(Page excerpt Opens)

The moment he’d switched his four greens for one red he had marked himself down as the man to beat, the man to hate, the pantomime villain. If, as so many Mayfair landlords tended to be, he was an honours graduate of the ‘It’s a pleasure doing business with you’ school of rent collection, an advance down-payment on those Community Chest medical bills might be in order.

  In the end, when you did wind up on Mayfair it would usually be via some farcial anticlimax: you’d land on Liverpool Street, only to hear those nose-thumbing whoops die in your throat as the next roll was a four, or you’d blithely plonk your Scottie on that Chance square next to The Angel, and, like a whistling, carefree milkman shot through the neck by a lunatic urban sniper, turn over ADVANCE TO MAYFAIR. Criminal psychologists and addiction counsellors could save a lot of time by scrapping all that blather about personality profiles and upbringing in place of a single yes or no question: have you ever landed on a Park Lane hotel then rolled a double one?

  Occupying the first two weeks of a month I’m going to make you guess at, the annual fair held in the fields north of Piccadilly was about as classy as an event based around a seventeenth-century cattle market is ever likely to be. There were jugglers, puppet shows, tarts and the intriguing ‘hasty-pudding eaters’, who competed to ingest the greatest quantity of semolina in the shortest time. Bare-knuckle fighting was popular, as was ‘women’s foot racing’; for tuppence you could watch pinioned ducks being thrown into a pond full of spaniels.

(Page excerpt Closes)
(Data under study Opens)

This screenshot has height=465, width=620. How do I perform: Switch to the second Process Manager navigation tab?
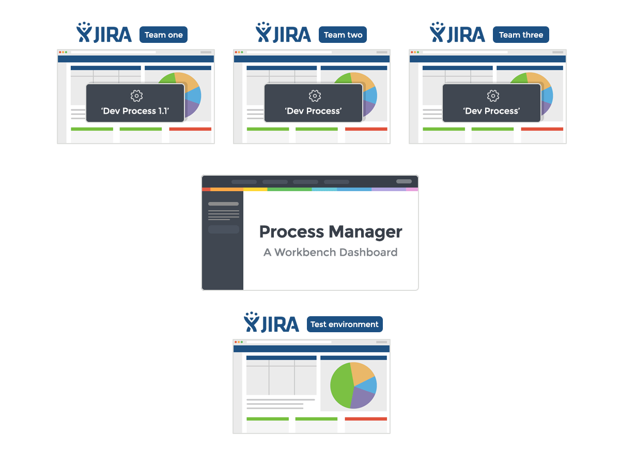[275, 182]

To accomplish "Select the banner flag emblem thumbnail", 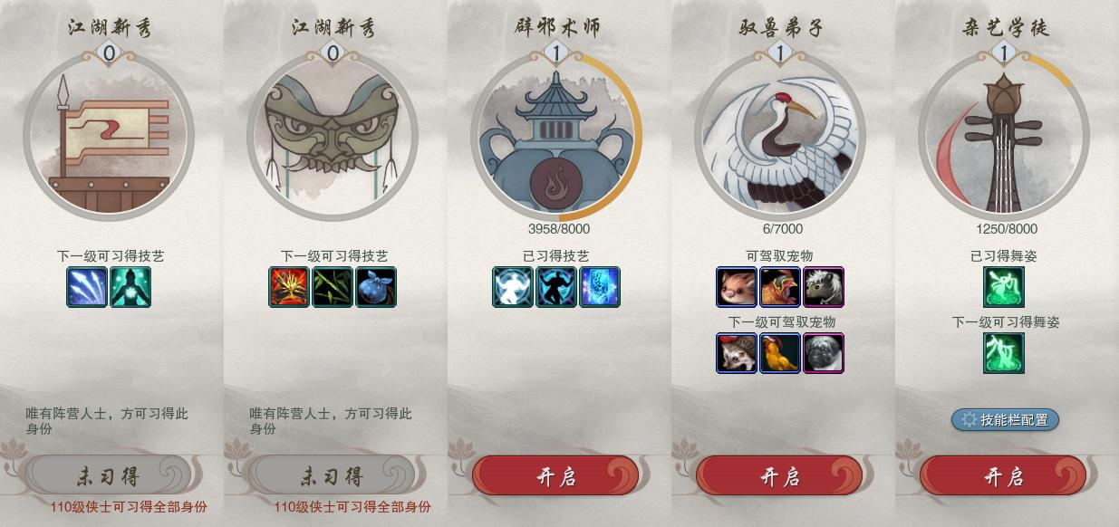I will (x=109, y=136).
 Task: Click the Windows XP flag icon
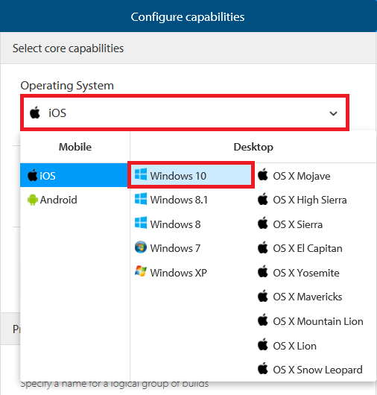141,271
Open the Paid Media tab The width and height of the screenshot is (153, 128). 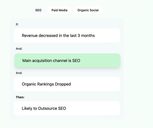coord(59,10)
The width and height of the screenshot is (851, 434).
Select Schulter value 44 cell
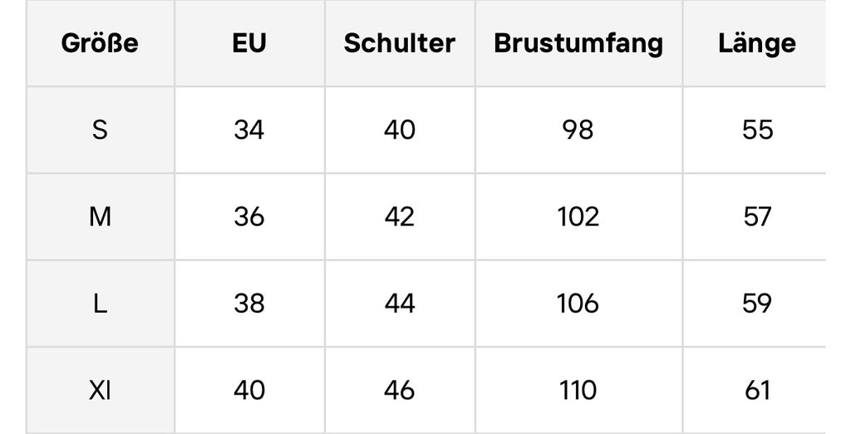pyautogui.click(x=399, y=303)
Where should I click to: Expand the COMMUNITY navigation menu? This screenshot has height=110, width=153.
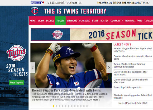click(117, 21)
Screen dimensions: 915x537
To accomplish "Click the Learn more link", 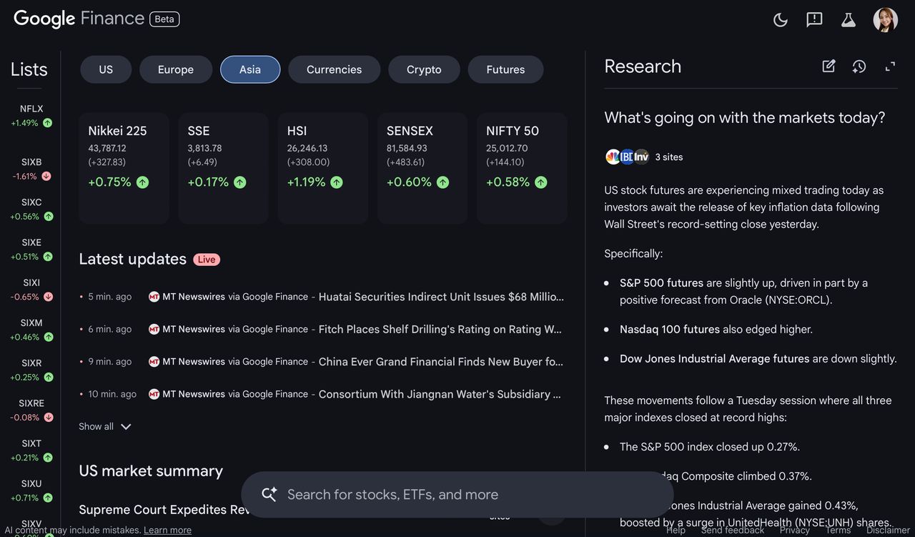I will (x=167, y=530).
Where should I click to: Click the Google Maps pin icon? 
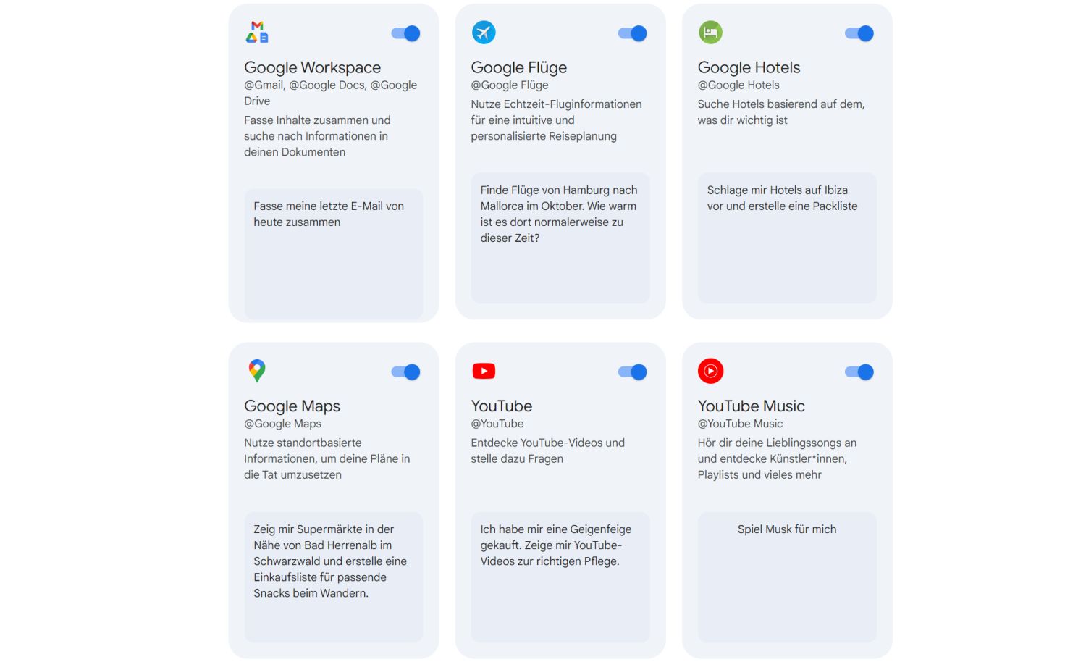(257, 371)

(Data under study Closes)

What you need to do:
(a) List everything the Mayfair passage names as part of the annual fair north of Piccadilly, from the jugglers through the last pastime it mentions.
(b) Please print the part of the Mayfair passage that starts at the words "The moment he’d" and stops after "be in order.".

Responses in order:
(a)
- jugglers
- puppet shows
- tarts
- 'hasty-pudding eaters'
- bare-knuckle fighting
- 'women's foot racing'
- watching pinioned ducks being thrown into a pond full of spaniels

(b)
The moment he’d switched his four greens for one red he had marked himself down as the man to beat, the man to hate, the pantomime villain. If, as so many Mayfair landlords tended to be, he was an honours graduate of the ‘It’s a pleasure doing business with you’ school of rent collection, an advance down-payment on those Community Chest medical bills might be in order.